3. d’une station permanente, puis

4. d’une base lunaire.

Dans une rare franchise, ses responsables avouent un pessimisme sur l’avenir, inattendu dans ce pays officiellement fidèle au matérialisme historique : vu la promiscuité et la pollution immense de la terre, le seul espoir de l’humanité est de se transplanter ailleurs. L’objectif est donc, d’abord, l’exploitation des richesses spatiales.
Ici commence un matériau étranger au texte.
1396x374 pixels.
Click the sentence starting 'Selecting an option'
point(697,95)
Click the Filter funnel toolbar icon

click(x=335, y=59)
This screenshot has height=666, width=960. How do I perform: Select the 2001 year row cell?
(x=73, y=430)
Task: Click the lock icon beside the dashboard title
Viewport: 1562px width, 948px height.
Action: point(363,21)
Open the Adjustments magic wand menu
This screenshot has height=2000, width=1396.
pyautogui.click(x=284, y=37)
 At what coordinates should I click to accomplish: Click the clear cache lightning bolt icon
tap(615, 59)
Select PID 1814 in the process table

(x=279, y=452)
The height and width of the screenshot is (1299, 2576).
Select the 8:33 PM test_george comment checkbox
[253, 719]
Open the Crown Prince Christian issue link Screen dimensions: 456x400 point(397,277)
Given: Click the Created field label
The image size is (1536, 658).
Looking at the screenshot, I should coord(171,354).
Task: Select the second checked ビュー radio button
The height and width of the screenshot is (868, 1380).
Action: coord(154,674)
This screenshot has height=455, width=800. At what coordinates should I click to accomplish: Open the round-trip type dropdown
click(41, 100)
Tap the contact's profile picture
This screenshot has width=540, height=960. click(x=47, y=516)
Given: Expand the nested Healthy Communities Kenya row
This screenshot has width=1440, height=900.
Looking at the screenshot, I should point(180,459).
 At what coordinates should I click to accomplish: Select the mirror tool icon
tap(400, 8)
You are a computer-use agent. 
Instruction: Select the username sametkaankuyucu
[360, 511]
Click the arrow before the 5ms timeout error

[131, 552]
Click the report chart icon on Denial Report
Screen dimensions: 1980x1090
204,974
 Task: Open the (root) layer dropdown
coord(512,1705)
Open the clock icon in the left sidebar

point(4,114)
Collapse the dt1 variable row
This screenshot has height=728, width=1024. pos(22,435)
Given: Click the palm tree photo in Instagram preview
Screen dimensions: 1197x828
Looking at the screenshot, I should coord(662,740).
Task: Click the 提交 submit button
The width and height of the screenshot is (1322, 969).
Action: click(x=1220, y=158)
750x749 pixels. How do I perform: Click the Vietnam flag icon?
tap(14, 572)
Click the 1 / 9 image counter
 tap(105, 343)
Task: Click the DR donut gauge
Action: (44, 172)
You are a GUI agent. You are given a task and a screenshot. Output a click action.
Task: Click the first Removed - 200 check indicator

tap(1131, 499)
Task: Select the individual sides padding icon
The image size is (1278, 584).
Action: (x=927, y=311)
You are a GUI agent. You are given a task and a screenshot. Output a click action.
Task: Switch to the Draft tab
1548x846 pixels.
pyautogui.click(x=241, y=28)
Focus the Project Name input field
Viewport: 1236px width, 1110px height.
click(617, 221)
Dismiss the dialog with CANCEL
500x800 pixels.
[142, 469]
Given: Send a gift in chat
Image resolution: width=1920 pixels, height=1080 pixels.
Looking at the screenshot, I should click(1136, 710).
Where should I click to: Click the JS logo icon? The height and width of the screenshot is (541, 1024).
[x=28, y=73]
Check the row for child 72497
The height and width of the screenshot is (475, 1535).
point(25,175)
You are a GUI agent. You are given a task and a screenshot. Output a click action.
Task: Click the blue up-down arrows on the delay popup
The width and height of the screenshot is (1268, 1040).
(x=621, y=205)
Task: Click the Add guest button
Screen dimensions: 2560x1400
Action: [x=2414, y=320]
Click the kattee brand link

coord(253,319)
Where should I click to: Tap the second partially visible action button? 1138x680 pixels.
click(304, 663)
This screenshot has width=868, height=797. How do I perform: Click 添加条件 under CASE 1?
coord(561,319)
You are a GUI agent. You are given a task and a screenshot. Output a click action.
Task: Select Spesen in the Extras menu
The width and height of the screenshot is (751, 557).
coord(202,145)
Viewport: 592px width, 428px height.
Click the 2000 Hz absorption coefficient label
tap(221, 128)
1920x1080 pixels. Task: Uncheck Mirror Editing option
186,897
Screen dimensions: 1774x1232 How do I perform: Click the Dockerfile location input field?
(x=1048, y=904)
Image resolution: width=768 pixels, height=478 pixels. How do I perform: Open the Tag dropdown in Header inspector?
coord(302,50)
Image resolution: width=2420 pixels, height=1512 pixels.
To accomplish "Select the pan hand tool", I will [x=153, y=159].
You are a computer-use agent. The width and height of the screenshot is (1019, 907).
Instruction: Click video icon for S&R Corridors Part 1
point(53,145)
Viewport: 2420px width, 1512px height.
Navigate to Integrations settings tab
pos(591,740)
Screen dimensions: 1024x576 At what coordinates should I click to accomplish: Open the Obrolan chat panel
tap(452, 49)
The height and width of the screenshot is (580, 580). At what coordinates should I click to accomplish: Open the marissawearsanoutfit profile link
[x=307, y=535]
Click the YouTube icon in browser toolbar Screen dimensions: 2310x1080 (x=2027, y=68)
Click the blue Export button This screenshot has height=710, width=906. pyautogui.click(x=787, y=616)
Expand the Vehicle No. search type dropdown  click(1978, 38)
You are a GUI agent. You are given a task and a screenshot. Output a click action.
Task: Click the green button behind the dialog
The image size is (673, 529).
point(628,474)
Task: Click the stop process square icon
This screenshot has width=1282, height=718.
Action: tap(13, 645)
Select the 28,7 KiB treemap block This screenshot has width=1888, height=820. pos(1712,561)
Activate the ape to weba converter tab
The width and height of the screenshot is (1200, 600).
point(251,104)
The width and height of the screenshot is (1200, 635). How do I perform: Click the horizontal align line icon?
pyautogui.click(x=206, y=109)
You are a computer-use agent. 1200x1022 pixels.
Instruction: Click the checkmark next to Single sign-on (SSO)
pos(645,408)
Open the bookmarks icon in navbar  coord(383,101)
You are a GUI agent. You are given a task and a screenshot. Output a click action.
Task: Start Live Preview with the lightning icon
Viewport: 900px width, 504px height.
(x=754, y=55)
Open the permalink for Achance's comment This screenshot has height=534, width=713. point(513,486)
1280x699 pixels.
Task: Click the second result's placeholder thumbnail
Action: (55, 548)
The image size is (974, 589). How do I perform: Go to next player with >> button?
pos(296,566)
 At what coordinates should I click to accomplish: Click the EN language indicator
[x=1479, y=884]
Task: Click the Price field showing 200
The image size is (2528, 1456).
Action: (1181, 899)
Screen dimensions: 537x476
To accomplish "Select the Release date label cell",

Pour M. Gu Yidong, l’espace est une « base minière, énergétique et industrielle idéale, vu sa pureté et l’absence de gravité ».

En agronomie (très vif intérêt pour la Chine, rurale), il permet la germination sous rayonnement spatial, avec pour résultat des semences meilleures.

En industrie, l’espace permet déjà la production de semi-conducteurs, céramique, verre optique et alliages.

Enfin, selon M. Gu, les US auraient tiré 2MMM$ de l’espace, pour un investissement destiné à atteindre 600MM$ d’ici 2010. Avec ses 16 satellites récupérés depuis 1975, la Chine se voit bien suivre la même voie!

 


A la loupe : Macao – le retour du vinho verde!

Les 12-14 octobre 2003, le 1er Forum économique sino-lusophone se tenait à Macao.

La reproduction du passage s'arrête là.